Question 25

[McatCrusher]

Hi,
Apparantly, i have a bit of problem with #25. I did study the org 2.2 but it really did not help. The thing is that i know that 1 & 3 are non-superimposable mirror images. But i dont get it why they are non-superimposable??? I mean if you rotate around carbon two and three, they become pretty much superimposable, dont they?
In org 2.2, i suffer from the same problem. there are four molecules and i think if you rotate them enough they are all suoperimposable. Now i know i am wrong somewhere but i dont know where??? i would appreciate if you could help me here.

[admin]

I know that this might sound silly, but the best thing for you to do is to draw the 2 molecules (I and III) on white paper, with the molecules more or less the same size.

Now hold the 2 pieces of paper up to the light, with the molecules facing you, try to maneuver the molecules so that they are absolutely identical.
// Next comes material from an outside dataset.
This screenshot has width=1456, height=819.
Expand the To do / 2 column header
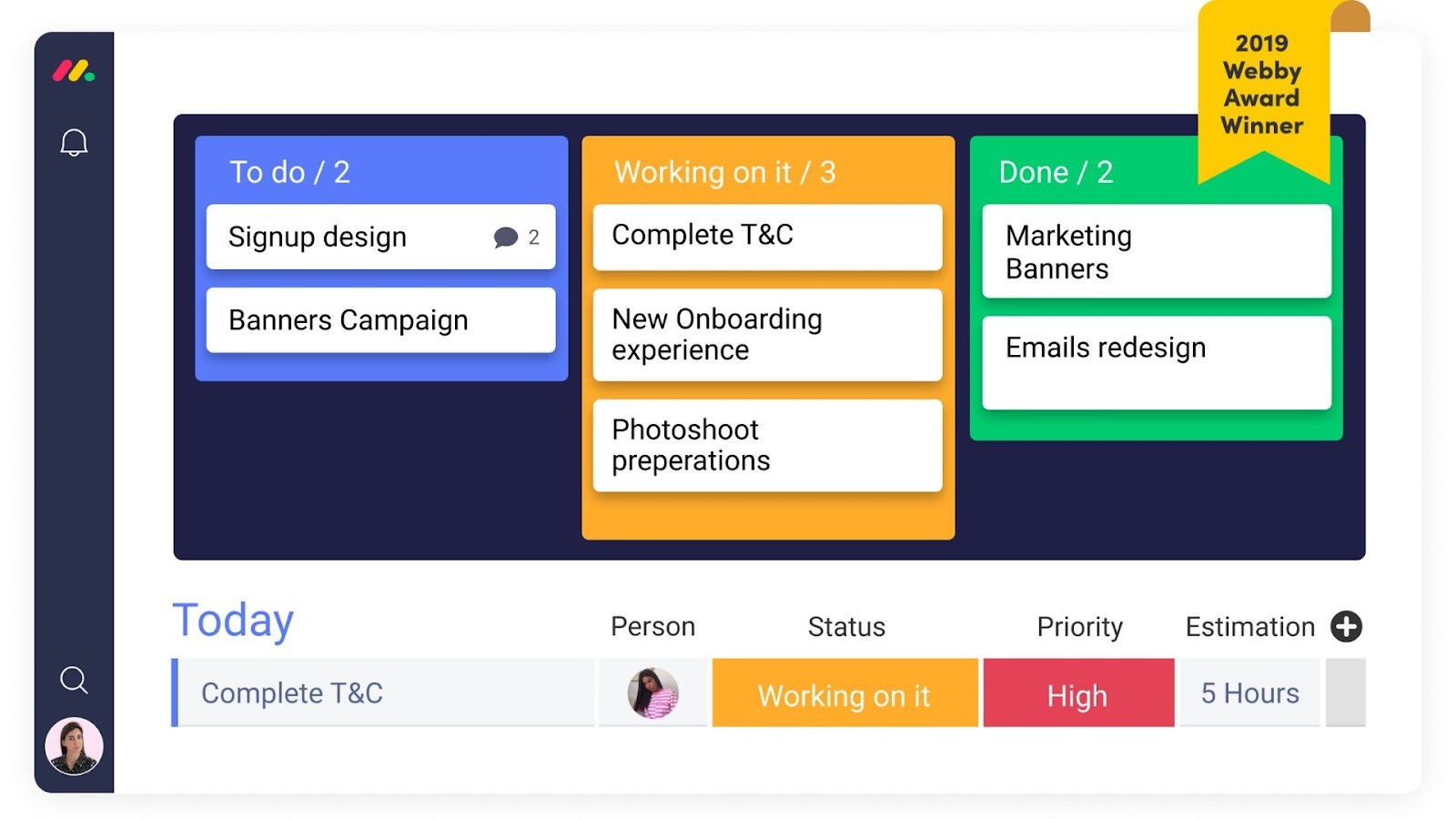point(289,171)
If you try it once, the meaning of non-superimposable will be more clear.

[jellywing_2058]

Compounds I and III do not have an axe of symmetry.

The compounds are drawn as Fisher projections, meaning that carbons 2 and 3 are in the same plane as the page, the CO2H groups are going into the page and the horizontal side chains are coming out of the page

(OR carbons 2 and 3 are in the same plane as the page, the CO2H groups are out of the page(front) and the side groups are going into the page (behind)).
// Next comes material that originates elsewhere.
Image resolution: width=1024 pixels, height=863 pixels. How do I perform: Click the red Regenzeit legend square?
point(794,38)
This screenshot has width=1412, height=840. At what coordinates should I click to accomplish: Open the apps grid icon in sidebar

Build them using a molecular kit for clarification

[admin]

bump

[jfalcone1428]

Shouldn't the explanation say that Molecules I and III are enantiomers? The explanation reads "Molecules I and II are enantiomers of each other!" The answer to this problem is B (compound II). A meso compound has no enantiomer.

Thanks

[mcat_premed3832]

You are correct. There was a typo in the Explanation which has been updated. Good pick up!